Le gouvernement la promet pour la fin de l’année mais la méthode de travail reste floue. L’autre question qui crispe les magistrats flamands est de savoir quand le cadre francophone sera effectivement rempli à 90 %, ouvrant donc alors la voie au dédoublement et à l’engagement de personnel néerlandophone supplémentaire.

« 36 greffiers et 36 collaborateurs administratifs sont employés au tribunal du Travail de Bruxelles. Un tiers de ce personnel est bilingue fonctionnel. Sur les 36 greffiers, 16 sont nommés. Et un seul est francophone. Le dédoublement exigera d’engager, pour le tribunal francophone, une trentaine de greffiers francophones. Où va-t-on les chercher ? Dans quels délais ? Et avec quel budget ? Le coût d’une telle opération s’annonce astronomique », s’inquiète Gaby Vanden Bossche, présidente du tribunal du Travail de Bruxelles.

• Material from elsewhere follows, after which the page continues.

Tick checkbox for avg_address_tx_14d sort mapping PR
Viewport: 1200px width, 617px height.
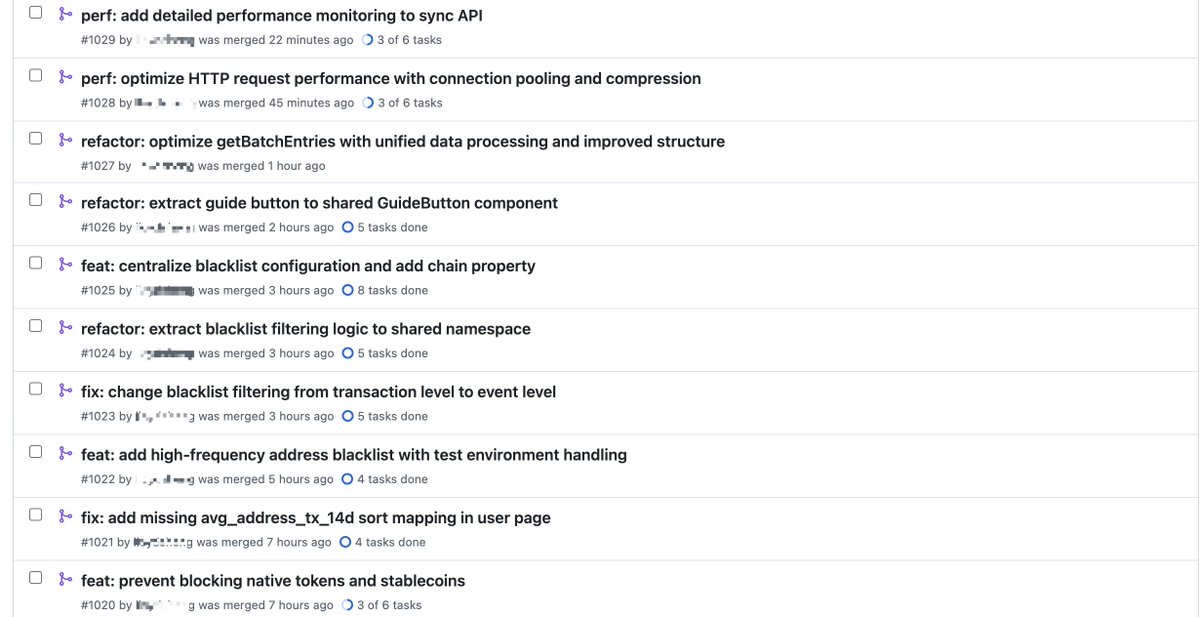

Et de poursuivre : « La réduction de 9 à 5 juges néerlandophones au tribunal du Travail ? Irréalisable. L’arriéré judiciaire va encore s’alourdir. D’autant que nous sommes en charge, depuis 2007, pour les deux régimes linguistiques, du règlement collectif des dettes qui était jusqu’alors du ressort du tribunal de première instance. 7.193 dossiers supplémentaires nous ont été transmis, sans extension du cadre. »

L’accord sur BHV judiciaire permettra, côté francophone, de résorber une partie de l’arriéré judiciaire. Les magistrats flamands ne nient pas qu’il y a une pénurie de juges francophones à Bruxelles. « Il n’est pas normal, en effet, qu’un francophone doive attendre trois à quatre ans, pour voir son dossier fiscal jugé par un tribunal correctionnel. L’arriéré judiciaire, côté francophone, à Bruxelles, est donc tout aussi inacceptable », concèdent les magistrats flamands.

« Tout le monde reconnaît qu’il faut davantage de juges francophones à Bruxelles. Mais la solution ne consiste pas à diminuer le nombre de juges flamands. Ce débat n’a rien de communautaire. Je souhaite simplement que tous les tribunaux fonctionnent à Bruxelles. Il serait extrêmement malsain d’opposer les Flamands aux francophones », souligne Gaby Vanden Bossche.

Il n’y a pas que les juges flamands des tribunaux de première instance et des tribunaux du Travail qui montent aux barricades. Ceux des tribunaux de police ne se sentent pas mieux lotis. Déjà scindés avant l’accord gouvernemental (deux tribunaux de police néerlandophones, l’un à Hal, l’autre à Vilvorde et un tribunal bilingue à Bruxelles, compétent pour les dix-neuf communes), les juges flamands des tribunaux de police bruxellois s’inquiètent aussi des conséquences du dédoublement. Et du gaspillage financier qu’il générera. Les juges sont aujourd’hui bilingues et capables d’examiner les dossiers dans les deux langues. Que se passera-t-il après le dédoublement ? Faudra-t-il désormais traduire les pièces des 53.000 dossiers qui transitent annuellement dans ces tribunaux ?

La ministre de la Justice n’a jusqu’ici pas réagi à la note que les juges néerlandophones de Bruxelles lui ont transmise. Le sujet est évidemment extrêmement sensible. Le compromis sur BHV a été arraché de haute lutte : toute modification risque de remettre le fragile équilibre en question.